Last week I started writing about resilience and how learning helps systems and individuals strengthen their resilience.  We carry a lot of unexamined assumptions about how to lead organizations. Sometimes these assumptions actually make our systems less resilient, and more fragile. We can learn more about resilience by examining these assumptions, and how we think about them.  How do we do that?

Here are a few examples of how assumptions and types of standard thinking can become sources of fragility for our organizations, plus an unusual lesson on resilience from the friendly cow.

Lean, mean staffing makes us more fragile

There is an unexamined assumption that creating lean and mean staffing in our organizations is good. I think this stems from another assumption that if we keep costs to a minimum, the organization will show more profit at the end of the period. However, redundancy is an essential component of resilient systems. Lean and mean staffing structures tend to reduce our organization’s redundancy of knowledge and skills. Like a single food chain in nature, if a person leaves or retires, they take their knowledge and skills with them. If no other individuals hold that knowledge, the organization is left with a gap they need to fill quickly.

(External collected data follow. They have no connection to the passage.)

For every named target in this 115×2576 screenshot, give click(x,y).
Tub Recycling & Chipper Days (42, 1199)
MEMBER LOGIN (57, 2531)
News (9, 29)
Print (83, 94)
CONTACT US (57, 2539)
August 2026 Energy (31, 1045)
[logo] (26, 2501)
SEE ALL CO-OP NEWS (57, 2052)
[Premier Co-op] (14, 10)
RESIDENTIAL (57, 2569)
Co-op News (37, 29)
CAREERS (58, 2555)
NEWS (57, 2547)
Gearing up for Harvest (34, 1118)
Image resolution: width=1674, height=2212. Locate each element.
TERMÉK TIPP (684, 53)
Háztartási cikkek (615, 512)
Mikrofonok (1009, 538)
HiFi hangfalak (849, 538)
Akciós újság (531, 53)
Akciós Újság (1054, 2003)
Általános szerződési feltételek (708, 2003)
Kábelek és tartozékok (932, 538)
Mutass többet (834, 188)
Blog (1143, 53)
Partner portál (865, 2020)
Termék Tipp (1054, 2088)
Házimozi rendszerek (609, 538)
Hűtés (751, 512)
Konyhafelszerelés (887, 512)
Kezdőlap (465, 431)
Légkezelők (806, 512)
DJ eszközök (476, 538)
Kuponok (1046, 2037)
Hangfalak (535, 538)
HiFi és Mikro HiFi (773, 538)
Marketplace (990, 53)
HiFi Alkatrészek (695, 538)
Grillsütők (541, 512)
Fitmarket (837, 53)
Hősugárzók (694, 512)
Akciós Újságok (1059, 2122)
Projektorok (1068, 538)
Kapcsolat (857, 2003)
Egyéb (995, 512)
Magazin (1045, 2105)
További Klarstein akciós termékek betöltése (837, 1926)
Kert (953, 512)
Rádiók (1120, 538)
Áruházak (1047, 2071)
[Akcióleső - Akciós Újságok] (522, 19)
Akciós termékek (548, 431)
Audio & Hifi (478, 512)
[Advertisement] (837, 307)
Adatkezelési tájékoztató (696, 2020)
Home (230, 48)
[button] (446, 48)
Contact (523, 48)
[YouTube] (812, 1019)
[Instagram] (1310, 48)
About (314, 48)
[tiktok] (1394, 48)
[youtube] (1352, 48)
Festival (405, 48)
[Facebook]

This is exasperating when the organization’s work is complex, and the knowledge and skills take time to accumulate. As a result of the loss of talent, the organization’s effectiveness is diminished for a period of time. If the organization doesn’t learn that being lean is actually making them more fragile, then the leaders tend to continue the staffing pattern without change, even if they experience the problem with a loss of talent, knowledge, and skill directly. We need to ask where we need to add redundancy in our organization. We should ask that question in our personal lives, also!

What happens when efficiency is the primary goal

Organizations often hold up efficiency as a kind of business Holy Grail. If organizations are efficient, then they must be effective. But today, when there are continuing disruptions in business models due to new technologies, or shifts in funding streams, or turbulent markets, innovative thinking is essential. Remember the cow and how it produces milk. The farmer lets the cows out to pasture to graze in the grass and chew their cud. It is this process when they are hooked up to the milking machines that allow them to produce milk.

Some efficiency experts might say that the cows would be more efficient if we just hooked them up to the milking machines 24/7. These efficiency experts are missing how the creative process of producing milk requires time grazing in the field. A sole focus on efficiency actually makes organizations (and people) more fragile. (Read more about the power of hitting pause.)

Fragility comes from having no space to wonder, think, relax, or even waste time. Like the cow, we personally need to have space in our lives where nothing is happening. I lived through the time management craze in the ’80s and ’90s. The philosophy was that we waste too much time and therefore aren’t efficient. At that time, there were special calendars (still in use today) that focused our time in endless 15-minute segments and reinforced the definition of professionalism as eliminating wasted time in our day.

Unexamined organizational assumptions need to be seen and understood

Redundancy, biodiversity, and effectiveness equal resilience – NOT efficiency or lean and mean staffing. We need to notice how our deep background assumptions on how to lead an organization (or our lives) can actually hinder what we aspire to and make us more fragile.

Resilience is defined as the ability to absorb disruption and still maintain function. How can we as individuals nurture ourselves, so we have a well-spring of inner strength to help us get through the crazy times of our life? We can’t do that if we drive ourselves to be highly efficient every single day, without any time to breathe (or graze, if you’re a cow). We also need redundancy in the sources of support we need for living. We don’t need to carry a badge of “I did it all by myself.” That kind of thinking is the personal version of a lean and mean organization.  We ALL need to have any personal redundancy, which is essential for a resilient system, organizationally and individually.